Native Greek children standing by the bones of deceased soldiers who died during the 1915 Gallipoli Campaign they have collected on Hill 60, Anzac Cove in 1919. |
I was born in Turkey and I now hold dual citizenship of Australian and Turkish.
Back in Turkey I was raised up at school and at home with stories of our ancestors’ heroism.
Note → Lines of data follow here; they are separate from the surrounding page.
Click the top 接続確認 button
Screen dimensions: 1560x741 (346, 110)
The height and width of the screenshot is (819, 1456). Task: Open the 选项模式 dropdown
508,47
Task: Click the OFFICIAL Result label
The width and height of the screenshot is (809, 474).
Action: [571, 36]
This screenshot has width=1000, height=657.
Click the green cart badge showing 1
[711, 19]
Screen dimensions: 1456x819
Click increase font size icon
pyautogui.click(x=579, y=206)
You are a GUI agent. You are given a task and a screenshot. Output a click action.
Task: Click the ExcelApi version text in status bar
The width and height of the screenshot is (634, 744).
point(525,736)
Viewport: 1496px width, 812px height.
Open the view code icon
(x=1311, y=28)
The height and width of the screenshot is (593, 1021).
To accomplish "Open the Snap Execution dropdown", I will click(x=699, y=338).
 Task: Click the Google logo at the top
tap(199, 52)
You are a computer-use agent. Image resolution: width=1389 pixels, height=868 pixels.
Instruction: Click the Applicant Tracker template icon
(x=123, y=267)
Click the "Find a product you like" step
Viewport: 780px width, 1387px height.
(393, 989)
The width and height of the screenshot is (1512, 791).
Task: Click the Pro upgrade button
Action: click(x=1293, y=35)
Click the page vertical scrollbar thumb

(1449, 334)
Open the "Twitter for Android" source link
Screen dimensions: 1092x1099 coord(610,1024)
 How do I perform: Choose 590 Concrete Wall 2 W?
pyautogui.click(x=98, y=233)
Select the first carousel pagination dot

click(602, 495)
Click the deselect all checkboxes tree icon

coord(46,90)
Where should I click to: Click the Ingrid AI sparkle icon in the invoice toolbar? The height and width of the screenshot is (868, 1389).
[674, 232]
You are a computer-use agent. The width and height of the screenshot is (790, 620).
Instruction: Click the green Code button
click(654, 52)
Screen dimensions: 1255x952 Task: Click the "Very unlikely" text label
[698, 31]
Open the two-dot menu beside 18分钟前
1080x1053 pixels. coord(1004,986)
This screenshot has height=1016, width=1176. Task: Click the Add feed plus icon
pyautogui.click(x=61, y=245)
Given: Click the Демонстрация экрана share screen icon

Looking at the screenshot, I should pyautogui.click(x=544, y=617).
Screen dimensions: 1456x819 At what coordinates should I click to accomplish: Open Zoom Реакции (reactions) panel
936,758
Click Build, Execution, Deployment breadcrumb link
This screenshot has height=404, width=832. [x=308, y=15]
Gallipoli War was a decisive Turkish victory no one could take away, a war thorn nation’s determination against aggressors, despite being defeated in other fronts. It is also our D-day for the coming Republic, birth of a magnificent leader Mustafa Kemal Ataturk and a test that checked our confidence to challenge the World, a world determined to see us as “sick man of the Europe”. In Gallipoli a nation was born.
Settling in Australia made me realise to see the other side of the coin. There were similarities. The official history and stories spoken at home. Gallipoli had been a defeat in military terms but out of ashes a new identity, an independent sense of belonging emerged among ordinary Australians. In Gallipoli a nation was born.
During the Gallipoli campaign Ottoman Empire had 174,828, British Empire 187,969 casualties including dead, wounded, missing, not including illness.
The question remains for us, why do we glorify wars?
Is it simply out of respect to dead, or soothing our sense of guilt? We are the lucky ones born in the right time after all.
Is it the primal instinct of close kinship our genes instruct?
Or is it really an absurd arithmetic equation?
Two nations equal to a pile of bones.